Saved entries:
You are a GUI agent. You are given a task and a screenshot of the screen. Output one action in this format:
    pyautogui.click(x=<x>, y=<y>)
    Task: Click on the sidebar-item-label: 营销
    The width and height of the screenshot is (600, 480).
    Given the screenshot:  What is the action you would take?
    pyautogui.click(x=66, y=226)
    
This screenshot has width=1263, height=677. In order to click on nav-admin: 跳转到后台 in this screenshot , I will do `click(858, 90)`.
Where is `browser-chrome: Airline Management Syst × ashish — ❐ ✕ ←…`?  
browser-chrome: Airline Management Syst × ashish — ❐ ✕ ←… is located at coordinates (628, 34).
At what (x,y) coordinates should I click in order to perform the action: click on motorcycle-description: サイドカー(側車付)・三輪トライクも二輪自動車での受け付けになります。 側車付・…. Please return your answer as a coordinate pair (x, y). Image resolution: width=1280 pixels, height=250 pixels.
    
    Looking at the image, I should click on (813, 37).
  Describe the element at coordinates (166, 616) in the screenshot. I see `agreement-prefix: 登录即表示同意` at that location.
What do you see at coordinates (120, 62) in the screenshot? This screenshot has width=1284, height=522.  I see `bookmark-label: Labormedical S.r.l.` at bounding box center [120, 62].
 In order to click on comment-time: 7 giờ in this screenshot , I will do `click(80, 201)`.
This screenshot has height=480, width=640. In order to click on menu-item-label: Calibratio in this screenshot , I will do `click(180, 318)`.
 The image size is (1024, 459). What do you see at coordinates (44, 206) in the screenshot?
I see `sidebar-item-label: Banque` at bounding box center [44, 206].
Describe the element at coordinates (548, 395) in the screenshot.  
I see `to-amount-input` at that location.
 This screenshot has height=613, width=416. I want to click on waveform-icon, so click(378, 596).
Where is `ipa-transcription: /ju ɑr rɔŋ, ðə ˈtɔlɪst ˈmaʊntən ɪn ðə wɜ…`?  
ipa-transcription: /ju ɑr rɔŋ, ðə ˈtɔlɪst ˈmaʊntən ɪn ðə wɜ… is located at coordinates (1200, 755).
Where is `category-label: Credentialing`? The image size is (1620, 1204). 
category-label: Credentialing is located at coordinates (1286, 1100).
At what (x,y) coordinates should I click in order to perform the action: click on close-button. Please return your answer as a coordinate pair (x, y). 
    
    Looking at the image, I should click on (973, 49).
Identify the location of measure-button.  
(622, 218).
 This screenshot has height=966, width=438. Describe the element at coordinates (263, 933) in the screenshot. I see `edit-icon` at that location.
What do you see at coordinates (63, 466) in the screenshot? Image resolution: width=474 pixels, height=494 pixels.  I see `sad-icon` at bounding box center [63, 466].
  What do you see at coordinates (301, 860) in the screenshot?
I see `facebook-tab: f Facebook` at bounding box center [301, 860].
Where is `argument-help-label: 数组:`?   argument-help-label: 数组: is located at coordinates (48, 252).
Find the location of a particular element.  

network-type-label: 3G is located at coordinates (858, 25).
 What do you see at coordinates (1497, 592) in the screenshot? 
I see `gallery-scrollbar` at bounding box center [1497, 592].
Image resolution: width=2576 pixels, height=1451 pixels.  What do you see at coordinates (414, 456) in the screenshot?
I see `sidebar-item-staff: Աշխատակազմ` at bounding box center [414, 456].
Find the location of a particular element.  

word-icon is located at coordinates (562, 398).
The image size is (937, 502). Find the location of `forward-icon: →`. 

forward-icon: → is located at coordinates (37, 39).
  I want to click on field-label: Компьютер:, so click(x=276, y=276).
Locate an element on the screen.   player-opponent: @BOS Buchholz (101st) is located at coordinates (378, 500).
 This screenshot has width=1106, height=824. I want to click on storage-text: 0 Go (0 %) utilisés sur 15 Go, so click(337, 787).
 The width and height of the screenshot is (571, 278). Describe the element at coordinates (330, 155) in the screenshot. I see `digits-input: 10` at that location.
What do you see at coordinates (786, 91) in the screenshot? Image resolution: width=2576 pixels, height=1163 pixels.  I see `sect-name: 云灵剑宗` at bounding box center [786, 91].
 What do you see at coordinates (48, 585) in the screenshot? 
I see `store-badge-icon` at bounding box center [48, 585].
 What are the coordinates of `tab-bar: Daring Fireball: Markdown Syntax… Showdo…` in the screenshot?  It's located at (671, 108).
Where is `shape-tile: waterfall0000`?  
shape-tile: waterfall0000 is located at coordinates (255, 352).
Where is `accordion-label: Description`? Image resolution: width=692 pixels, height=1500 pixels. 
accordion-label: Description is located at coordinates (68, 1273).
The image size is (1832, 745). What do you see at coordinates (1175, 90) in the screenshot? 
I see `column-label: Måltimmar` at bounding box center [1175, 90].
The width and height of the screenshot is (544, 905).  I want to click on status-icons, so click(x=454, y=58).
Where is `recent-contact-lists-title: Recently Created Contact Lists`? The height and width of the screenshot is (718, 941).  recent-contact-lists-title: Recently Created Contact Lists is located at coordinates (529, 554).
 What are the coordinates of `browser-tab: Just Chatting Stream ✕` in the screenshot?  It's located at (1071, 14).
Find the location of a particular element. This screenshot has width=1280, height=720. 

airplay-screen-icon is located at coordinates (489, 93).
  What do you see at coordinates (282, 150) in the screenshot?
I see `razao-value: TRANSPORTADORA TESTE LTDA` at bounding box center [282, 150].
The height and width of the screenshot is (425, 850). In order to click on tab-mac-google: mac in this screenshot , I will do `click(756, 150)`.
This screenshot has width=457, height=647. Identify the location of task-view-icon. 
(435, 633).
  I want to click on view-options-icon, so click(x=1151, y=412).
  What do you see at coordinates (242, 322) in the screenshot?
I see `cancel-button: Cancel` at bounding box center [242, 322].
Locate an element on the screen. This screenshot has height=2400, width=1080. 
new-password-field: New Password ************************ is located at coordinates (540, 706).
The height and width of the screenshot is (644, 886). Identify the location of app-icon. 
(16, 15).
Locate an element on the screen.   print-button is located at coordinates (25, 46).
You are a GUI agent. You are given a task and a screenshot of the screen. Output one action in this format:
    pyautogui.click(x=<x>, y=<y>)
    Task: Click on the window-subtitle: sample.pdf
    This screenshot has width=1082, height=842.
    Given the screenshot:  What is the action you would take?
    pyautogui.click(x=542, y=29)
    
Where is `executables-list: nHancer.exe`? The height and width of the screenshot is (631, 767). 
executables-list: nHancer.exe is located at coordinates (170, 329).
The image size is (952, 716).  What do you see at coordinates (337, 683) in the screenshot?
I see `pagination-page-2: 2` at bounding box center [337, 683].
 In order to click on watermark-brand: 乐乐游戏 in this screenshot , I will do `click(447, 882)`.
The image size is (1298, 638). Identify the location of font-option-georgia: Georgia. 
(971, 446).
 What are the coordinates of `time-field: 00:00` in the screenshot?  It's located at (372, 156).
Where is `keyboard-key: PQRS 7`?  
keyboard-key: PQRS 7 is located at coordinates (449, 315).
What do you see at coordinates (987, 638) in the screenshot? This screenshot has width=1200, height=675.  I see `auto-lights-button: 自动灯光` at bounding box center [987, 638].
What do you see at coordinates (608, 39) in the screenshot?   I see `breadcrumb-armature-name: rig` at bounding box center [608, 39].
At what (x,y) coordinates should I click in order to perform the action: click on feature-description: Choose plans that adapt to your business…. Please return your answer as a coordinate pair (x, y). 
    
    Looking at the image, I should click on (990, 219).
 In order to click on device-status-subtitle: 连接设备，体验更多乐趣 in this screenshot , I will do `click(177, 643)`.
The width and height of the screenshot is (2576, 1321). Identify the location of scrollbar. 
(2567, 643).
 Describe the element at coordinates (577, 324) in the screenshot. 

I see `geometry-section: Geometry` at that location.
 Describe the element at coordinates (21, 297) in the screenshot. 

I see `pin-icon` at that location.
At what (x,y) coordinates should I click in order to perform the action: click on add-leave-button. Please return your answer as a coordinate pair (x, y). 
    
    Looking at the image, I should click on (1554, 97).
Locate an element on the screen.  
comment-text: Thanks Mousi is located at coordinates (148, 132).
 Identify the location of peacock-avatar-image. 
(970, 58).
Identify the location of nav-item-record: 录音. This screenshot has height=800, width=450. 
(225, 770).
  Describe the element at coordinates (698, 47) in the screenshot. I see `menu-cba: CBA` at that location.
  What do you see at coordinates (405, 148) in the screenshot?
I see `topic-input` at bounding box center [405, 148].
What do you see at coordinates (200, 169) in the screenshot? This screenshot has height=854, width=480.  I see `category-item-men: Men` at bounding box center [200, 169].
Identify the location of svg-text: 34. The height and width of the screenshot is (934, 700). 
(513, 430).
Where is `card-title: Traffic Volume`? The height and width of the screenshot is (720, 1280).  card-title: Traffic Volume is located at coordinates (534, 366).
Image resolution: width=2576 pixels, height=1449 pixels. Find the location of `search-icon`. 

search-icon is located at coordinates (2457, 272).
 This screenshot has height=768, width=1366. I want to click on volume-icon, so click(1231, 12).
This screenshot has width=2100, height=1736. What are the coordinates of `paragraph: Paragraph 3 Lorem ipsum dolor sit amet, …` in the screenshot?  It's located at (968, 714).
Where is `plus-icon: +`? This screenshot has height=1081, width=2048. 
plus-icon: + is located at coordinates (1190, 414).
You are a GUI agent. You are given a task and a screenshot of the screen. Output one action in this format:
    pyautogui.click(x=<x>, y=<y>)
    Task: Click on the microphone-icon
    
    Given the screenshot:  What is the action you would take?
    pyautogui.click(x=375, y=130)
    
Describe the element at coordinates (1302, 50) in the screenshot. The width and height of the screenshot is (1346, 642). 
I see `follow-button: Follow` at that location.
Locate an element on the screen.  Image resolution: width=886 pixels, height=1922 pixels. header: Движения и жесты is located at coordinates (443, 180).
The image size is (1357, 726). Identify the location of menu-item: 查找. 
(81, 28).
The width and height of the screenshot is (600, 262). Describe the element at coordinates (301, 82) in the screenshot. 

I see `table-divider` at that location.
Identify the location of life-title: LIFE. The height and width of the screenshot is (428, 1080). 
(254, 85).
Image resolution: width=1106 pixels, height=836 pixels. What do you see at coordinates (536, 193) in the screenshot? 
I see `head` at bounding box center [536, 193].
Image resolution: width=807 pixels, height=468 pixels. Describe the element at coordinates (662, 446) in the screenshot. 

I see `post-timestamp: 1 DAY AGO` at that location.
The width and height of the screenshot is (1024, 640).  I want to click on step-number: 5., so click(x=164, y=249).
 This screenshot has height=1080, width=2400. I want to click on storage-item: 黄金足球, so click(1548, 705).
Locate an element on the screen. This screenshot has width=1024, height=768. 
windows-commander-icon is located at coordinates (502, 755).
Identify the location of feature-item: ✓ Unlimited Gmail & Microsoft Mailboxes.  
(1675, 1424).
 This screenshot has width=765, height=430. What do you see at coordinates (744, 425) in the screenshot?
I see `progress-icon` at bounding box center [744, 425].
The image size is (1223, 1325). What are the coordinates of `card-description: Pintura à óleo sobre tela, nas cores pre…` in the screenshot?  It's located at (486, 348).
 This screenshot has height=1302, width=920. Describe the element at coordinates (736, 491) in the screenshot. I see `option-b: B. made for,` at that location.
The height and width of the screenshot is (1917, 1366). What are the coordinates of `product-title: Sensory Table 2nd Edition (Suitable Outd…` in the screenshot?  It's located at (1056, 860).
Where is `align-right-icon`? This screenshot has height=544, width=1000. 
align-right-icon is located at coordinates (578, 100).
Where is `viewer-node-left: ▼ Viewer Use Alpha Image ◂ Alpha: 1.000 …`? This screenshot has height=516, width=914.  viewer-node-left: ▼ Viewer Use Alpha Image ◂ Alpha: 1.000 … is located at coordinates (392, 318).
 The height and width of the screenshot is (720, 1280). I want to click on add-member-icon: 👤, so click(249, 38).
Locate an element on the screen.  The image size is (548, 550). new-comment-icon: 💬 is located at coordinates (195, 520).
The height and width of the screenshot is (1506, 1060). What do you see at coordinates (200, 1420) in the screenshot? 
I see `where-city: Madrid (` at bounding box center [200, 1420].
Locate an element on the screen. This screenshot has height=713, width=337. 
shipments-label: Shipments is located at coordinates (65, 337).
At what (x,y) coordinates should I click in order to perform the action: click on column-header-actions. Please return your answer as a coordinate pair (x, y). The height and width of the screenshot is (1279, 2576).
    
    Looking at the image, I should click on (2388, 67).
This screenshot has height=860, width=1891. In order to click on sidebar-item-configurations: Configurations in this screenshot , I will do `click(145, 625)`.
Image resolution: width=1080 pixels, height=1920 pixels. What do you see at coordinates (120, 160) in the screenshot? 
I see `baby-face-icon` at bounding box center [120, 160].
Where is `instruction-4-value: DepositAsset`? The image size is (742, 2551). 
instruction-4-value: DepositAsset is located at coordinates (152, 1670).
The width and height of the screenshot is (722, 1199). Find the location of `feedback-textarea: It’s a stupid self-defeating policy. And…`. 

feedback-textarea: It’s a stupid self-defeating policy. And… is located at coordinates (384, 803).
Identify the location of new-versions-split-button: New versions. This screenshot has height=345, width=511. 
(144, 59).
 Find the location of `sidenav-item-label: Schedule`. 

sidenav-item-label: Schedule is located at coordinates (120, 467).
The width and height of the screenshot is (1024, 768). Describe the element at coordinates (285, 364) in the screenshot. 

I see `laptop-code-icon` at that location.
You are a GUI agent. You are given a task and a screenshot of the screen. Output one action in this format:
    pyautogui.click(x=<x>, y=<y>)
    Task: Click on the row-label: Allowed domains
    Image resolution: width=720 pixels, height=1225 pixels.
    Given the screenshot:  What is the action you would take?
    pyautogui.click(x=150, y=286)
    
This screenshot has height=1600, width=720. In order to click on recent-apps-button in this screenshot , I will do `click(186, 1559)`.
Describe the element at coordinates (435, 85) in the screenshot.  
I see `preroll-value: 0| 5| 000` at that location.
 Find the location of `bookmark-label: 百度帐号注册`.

*How to complete this task*: Render as a numbered list the lines beginning with the line containing "The image size is (1832, 745)." and continuing through the line containing "coordinates (529, 554).", omitting any blank lines.

*Reply*:
1. The image size is (1832, 745). What do you see at coordinates (1175, 90) in the screenshot? 
2. I see `column-label: Måltimmar` at bounding box center [1175, 90].
3. The width and height of the screenshot is (544, 905).  I want to click on status-icons, so click(x=454, y=58).
4. Where is `recent-contact-lists-title: Recently Created Contact Lists`? The height and width of the screenshot is (718, 941).  recent-contact-lists-title: Recently Created Contact Lists is located at coordinates (529, 554).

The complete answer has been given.